Your instructions: How many lines in the items below contain the string "value"? Reply with the number alone.

═════ Recorded information ═════

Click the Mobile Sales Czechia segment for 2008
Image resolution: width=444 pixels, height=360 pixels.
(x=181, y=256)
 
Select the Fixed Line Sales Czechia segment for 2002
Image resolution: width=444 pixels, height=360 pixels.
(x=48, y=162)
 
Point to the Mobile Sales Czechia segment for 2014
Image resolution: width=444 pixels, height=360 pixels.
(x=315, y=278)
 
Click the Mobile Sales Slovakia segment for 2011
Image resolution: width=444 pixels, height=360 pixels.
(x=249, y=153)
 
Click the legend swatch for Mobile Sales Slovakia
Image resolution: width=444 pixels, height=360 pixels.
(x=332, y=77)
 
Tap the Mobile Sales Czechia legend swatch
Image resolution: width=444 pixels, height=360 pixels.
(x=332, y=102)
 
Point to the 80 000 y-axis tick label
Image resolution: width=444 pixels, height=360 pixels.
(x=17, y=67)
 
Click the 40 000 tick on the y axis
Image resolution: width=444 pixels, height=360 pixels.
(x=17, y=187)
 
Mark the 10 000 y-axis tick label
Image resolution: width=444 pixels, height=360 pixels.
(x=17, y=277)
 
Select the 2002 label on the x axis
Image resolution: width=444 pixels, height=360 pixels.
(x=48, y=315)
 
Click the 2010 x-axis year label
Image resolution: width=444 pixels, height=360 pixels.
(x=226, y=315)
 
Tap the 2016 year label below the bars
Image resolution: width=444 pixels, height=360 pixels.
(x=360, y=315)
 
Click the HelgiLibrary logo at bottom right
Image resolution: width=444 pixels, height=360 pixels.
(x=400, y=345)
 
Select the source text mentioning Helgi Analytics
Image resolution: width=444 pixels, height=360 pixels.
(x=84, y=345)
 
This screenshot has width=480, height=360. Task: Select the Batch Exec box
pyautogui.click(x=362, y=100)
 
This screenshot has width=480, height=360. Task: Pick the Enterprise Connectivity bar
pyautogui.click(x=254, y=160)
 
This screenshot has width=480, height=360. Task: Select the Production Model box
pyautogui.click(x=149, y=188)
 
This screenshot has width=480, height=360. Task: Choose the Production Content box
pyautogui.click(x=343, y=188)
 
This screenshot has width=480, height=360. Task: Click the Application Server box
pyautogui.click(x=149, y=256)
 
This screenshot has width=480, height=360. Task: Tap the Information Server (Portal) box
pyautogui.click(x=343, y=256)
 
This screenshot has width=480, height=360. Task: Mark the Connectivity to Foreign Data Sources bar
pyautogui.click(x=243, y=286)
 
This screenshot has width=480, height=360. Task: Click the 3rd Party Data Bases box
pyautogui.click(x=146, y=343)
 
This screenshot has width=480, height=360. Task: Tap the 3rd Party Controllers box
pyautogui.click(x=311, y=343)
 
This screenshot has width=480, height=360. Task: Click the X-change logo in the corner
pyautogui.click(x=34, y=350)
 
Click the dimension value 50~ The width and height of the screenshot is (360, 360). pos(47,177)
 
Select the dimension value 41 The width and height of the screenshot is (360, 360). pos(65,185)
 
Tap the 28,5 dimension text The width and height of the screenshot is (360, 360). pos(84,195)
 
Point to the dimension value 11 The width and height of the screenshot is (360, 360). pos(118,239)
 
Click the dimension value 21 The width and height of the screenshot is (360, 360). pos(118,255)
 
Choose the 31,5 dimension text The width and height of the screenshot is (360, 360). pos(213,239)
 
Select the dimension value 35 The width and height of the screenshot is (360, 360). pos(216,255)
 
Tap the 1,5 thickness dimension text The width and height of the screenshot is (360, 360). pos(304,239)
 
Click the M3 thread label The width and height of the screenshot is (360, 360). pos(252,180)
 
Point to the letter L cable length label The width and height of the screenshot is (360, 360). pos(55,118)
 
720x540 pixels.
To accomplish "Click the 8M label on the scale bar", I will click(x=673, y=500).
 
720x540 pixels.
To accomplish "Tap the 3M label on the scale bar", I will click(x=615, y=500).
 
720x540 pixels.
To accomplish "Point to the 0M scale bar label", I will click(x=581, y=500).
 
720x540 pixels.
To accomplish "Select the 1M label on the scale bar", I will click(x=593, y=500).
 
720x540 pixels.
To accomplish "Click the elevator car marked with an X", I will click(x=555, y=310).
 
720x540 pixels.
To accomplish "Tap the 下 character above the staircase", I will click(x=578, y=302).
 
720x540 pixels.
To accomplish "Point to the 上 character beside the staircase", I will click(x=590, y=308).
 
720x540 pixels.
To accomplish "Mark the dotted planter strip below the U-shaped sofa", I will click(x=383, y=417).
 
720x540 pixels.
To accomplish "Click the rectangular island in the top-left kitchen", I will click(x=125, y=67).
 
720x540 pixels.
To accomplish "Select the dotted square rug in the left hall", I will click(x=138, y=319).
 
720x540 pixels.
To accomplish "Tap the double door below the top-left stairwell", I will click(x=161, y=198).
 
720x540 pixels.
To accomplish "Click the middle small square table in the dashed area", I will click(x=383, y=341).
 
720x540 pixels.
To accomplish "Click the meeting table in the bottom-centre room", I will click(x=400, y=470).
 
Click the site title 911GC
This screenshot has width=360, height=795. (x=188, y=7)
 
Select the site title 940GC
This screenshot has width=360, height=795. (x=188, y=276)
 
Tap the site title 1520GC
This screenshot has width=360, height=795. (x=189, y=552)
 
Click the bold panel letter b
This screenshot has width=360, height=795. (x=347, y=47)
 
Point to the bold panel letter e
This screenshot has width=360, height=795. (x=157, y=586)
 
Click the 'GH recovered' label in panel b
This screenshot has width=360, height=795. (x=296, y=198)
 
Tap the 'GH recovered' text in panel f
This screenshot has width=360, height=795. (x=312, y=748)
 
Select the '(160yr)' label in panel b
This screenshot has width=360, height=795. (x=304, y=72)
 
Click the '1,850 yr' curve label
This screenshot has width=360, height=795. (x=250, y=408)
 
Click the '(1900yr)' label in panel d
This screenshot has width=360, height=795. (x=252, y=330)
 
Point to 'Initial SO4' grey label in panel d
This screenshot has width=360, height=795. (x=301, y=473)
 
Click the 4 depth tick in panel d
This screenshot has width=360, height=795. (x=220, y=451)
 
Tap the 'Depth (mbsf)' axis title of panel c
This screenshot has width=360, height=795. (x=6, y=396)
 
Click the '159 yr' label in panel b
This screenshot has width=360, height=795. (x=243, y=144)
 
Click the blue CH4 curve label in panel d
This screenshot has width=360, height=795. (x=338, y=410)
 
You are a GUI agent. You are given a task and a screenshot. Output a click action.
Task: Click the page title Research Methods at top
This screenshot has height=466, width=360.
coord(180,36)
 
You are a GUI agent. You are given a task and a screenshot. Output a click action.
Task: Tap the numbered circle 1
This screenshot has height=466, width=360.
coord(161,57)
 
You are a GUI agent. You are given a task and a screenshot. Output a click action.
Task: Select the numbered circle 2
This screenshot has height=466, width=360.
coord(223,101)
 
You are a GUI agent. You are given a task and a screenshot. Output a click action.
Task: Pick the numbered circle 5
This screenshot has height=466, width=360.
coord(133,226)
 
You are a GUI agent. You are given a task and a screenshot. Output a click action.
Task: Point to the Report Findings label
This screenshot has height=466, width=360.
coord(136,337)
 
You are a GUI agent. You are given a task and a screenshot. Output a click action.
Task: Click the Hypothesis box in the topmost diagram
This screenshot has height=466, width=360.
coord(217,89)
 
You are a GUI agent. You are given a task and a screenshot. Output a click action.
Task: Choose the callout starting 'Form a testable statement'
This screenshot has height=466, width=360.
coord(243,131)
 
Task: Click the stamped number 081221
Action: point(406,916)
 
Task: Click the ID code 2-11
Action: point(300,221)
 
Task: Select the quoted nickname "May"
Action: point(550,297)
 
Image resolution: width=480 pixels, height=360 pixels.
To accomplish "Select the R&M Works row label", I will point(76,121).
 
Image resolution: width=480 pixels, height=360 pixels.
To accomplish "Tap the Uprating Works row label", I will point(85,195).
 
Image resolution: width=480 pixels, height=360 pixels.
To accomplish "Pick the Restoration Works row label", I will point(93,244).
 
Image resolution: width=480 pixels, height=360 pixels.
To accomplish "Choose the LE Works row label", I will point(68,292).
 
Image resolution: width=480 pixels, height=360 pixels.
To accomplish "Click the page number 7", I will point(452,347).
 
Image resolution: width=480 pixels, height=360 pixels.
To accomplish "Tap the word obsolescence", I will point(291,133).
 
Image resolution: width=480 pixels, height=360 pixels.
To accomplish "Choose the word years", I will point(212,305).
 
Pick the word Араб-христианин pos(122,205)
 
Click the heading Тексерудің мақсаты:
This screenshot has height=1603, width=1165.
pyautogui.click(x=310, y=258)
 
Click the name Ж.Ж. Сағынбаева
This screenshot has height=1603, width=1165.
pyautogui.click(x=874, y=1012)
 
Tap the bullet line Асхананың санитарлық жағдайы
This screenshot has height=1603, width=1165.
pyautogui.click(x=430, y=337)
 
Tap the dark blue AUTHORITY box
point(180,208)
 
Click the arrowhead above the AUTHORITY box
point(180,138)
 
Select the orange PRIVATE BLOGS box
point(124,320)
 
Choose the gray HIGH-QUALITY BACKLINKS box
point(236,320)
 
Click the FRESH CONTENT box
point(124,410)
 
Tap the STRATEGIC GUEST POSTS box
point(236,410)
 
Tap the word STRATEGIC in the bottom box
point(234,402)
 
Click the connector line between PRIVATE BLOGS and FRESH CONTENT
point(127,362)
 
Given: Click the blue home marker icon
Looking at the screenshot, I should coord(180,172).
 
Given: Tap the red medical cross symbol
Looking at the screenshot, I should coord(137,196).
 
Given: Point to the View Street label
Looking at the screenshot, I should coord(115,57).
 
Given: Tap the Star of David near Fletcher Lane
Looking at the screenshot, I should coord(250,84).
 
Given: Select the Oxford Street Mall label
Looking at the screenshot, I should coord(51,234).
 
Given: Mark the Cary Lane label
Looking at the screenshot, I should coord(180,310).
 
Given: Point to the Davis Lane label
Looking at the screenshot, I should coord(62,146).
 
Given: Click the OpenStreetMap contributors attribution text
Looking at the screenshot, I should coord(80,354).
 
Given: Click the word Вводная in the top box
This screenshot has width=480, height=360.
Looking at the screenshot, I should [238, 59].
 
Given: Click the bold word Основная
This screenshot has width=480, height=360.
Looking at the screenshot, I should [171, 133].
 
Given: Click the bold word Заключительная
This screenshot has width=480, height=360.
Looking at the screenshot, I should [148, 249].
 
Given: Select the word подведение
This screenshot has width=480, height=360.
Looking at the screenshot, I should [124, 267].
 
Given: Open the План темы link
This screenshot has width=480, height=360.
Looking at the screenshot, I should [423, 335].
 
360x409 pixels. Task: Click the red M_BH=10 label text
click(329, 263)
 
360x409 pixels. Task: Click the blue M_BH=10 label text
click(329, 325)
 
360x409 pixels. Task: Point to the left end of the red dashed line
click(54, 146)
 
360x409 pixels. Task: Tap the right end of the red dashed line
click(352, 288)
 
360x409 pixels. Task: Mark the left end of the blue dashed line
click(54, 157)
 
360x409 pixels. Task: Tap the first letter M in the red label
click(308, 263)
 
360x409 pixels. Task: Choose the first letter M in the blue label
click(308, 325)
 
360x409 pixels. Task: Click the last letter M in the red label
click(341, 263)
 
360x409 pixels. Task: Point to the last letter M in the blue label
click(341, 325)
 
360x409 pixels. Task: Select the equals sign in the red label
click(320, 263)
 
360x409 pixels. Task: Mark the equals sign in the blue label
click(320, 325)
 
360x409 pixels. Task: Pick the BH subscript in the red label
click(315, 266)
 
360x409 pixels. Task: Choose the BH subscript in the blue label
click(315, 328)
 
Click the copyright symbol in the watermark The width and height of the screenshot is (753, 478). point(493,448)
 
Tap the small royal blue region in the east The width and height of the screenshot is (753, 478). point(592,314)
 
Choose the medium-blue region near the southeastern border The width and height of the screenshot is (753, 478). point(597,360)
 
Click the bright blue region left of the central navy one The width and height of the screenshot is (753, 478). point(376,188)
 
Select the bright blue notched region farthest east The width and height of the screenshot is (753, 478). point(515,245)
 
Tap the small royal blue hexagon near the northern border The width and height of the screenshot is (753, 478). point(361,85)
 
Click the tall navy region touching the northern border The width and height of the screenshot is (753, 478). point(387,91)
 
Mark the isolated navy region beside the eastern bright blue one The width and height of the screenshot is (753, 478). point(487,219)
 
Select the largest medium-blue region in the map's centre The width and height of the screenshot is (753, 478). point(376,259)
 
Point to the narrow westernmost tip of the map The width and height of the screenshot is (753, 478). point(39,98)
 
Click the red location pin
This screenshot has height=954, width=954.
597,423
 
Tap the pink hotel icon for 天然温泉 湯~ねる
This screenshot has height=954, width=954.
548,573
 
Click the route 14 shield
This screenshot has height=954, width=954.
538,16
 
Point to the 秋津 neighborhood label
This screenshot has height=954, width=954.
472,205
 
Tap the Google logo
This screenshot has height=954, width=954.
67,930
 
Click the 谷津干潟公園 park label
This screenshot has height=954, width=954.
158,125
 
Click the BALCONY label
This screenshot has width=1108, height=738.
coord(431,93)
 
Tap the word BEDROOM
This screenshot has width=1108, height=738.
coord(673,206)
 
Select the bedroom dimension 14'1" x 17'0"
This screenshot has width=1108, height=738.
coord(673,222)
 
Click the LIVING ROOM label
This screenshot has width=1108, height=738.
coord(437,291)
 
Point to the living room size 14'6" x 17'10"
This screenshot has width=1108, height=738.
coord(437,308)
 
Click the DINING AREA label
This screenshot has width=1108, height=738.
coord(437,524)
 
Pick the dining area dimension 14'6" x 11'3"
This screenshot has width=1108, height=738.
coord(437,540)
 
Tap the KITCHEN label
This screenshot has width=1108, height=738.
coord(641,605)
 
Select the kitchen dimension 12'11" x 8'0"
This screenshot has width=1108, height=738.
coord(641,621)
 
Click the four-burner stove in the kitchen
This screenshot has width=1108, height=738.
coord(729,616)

═════

Exercise result: 5